Court Opinion

ID: 9494407
Source: CourtListenerOpinion
Date Created: 2023-08-05 15:37:18.552202+00
Date Added: 2024-06-11T17:56:23.933592
License: Public Domain

PAEZ, Circuit Judge,
dissenting:
Carl Michael claims that an amendment to the Riverside Cement Company Pension Plan “decreased” his “accrued benefit” and therefore violated ERISA § 204(g), 29 U.S.C. § 1054(g). The majority agrees, concluding that (1) a component of Michael’s “accrued benefit” under the unamended plan was the promise that, if Michael returned to work after his first retirement, there would be no offset, or deduction, for benefits already received and (2) the offset introduced in the amended plan-the actuarial equivalent of the benefits he received during his first retirement-decreased that accrued benefit. The issue Michael raises is a complicated one-one that does not lend itself to an easy answer. I cannot agree, however, with the majority’s application of § 204(g) in the context of this case, and therefore I respectfully dissent.
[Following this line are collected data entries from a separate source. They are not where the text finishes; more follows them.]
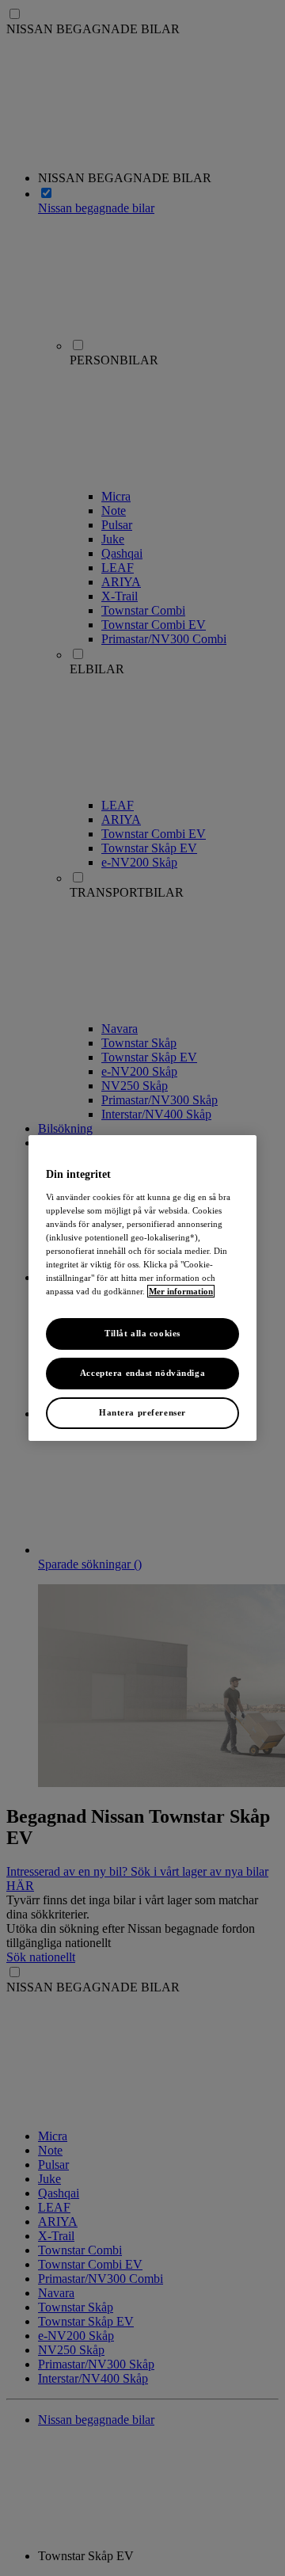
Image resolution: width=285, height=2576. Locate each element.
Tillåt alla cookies (142, 1333)
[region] (142, 1288)
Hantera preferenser (142, 1412)
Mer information (181, 1291)
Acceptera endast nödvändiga (142, 1373)
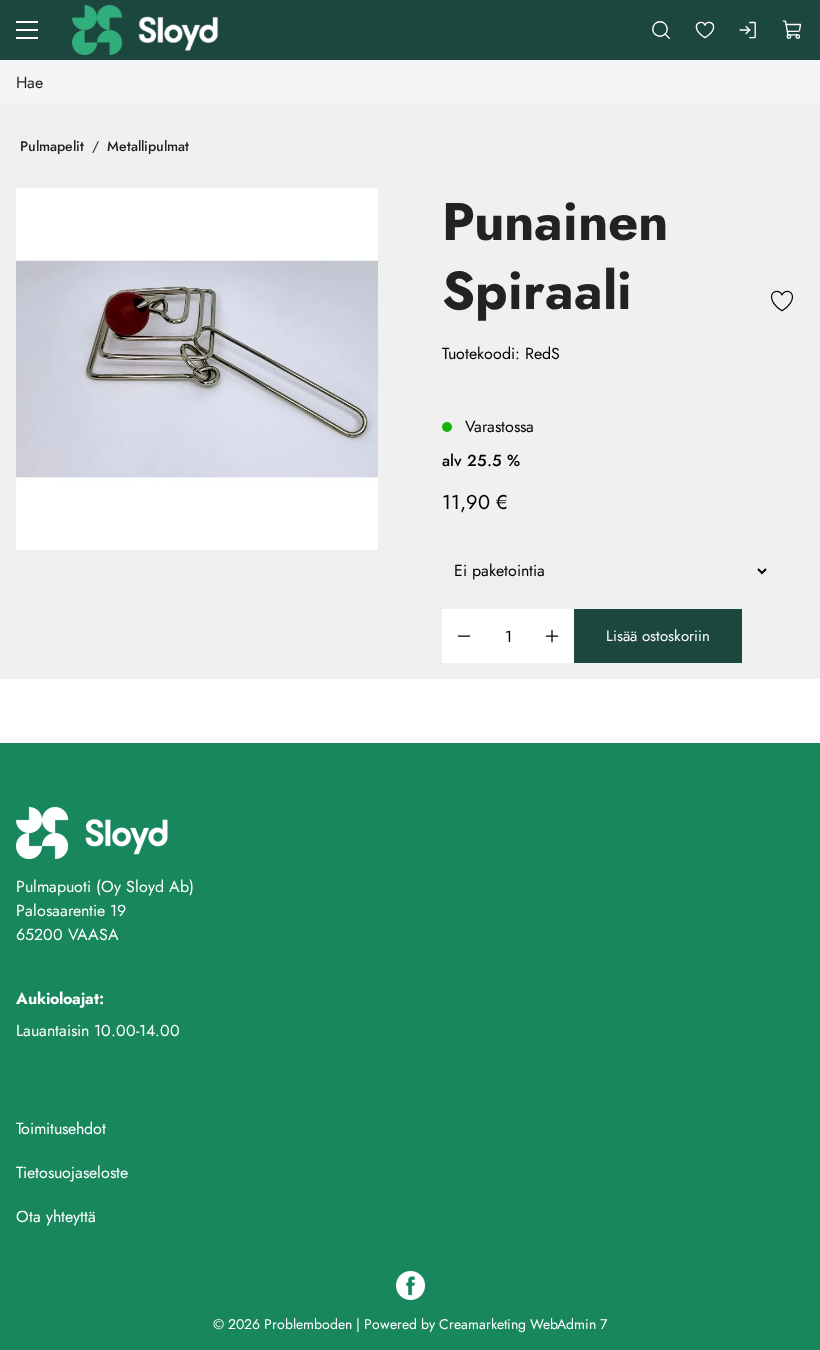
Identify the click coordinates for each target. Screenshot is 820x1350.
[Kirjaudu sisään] (749, 30)
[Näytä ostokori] (793, 30)
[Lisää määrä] (552, 636)
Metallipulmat (148, 146)
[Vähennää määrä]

One fundamental proposition in particular disposes of Michael’s § 204(g) claim. As the majority acknowledges, “Michael was better off after the amendment than he would have been without it.” Slip Op. at 13365. That is, comparing the periodic benefit Michael would have received had the plan not been amended in 1991 to the benefit Michael received under the plan as amended in 1991, the benefit calculated under the amended plan was more generous. As I interpret § 204(g), an amendment that, taken as a whole, leaves a plan participant no worse off under the amended plan than he would have been under the unamended plan cannot be characterized as a “decrease” in the participant’s accrued benefit.
In reaching this conclusion, I readily agree with the majority that all “features of the benefit formula” that may enhance a plan participant’s benefit, including plan provisions such as the “no-offset” rule here, must be considered in determining a plan participant’s “accrued benefit” under the pre-amendment plan. See Slip Op. at 13369 (citing Shaw v. Int’l Ass’n of Machinists & Aerospace Workers Pension Plan, 750 F.2d 1458, 1463-64 (9th Cir.1985)). And, a fortiori, I agree that an amendment that introduced an offset for the first time could result in an impermissible decrease in accrued benefits. But the elimination of one favorable component of a pre-amendment benefit formula-such as the “no offset” rule at issue in this case-will not necessarily yield an impermissible decrease in the participant’s accrued benefit. Rather, in my view, the product of the pre-amendment benefit formula as a whole is the protected “accrued benefit.” And if, for a particular participant, the upside of the post-amendment benefit formula outweighs or equals the downside (as compared to the pre-amendment formula), then such an amendment would not constitute a decrease in the participant’s accrued benefit.
This interpretation of § 204(g) is in accord with the relevant legislative history. See Retirement Equity Act of 198J, S.Rep. *1030No. 98-575, at 28-29, 1984 U.S.C.C.A.N. 2547, 2574-75 (discussing circumstances under which an amendment to a plan’s benefit formula for early retirees would violate § 204(g), and suggesting, inter alia, that, if the benefit calculated under the amended formula is no worse than the benefit calculated under the unamended formula, there is no violation). It also has the advantage of permitting plan sponsors the flexibility to reexamine existing plans and adopt a new benefit formula that benefits (or at least does not harm) all participants.
In short, although the amendment at issue may not have enhanced Michael’s second periodic retirement benefit as much as it enhanced all the other plan participants’ benefits, he was better off with the amendment than he would have been had Riverside Cement not amended the plan. Under these circumstances, I am unable to conclude that there has been a violation of § 204(g). I would affirm the judgment of the district court.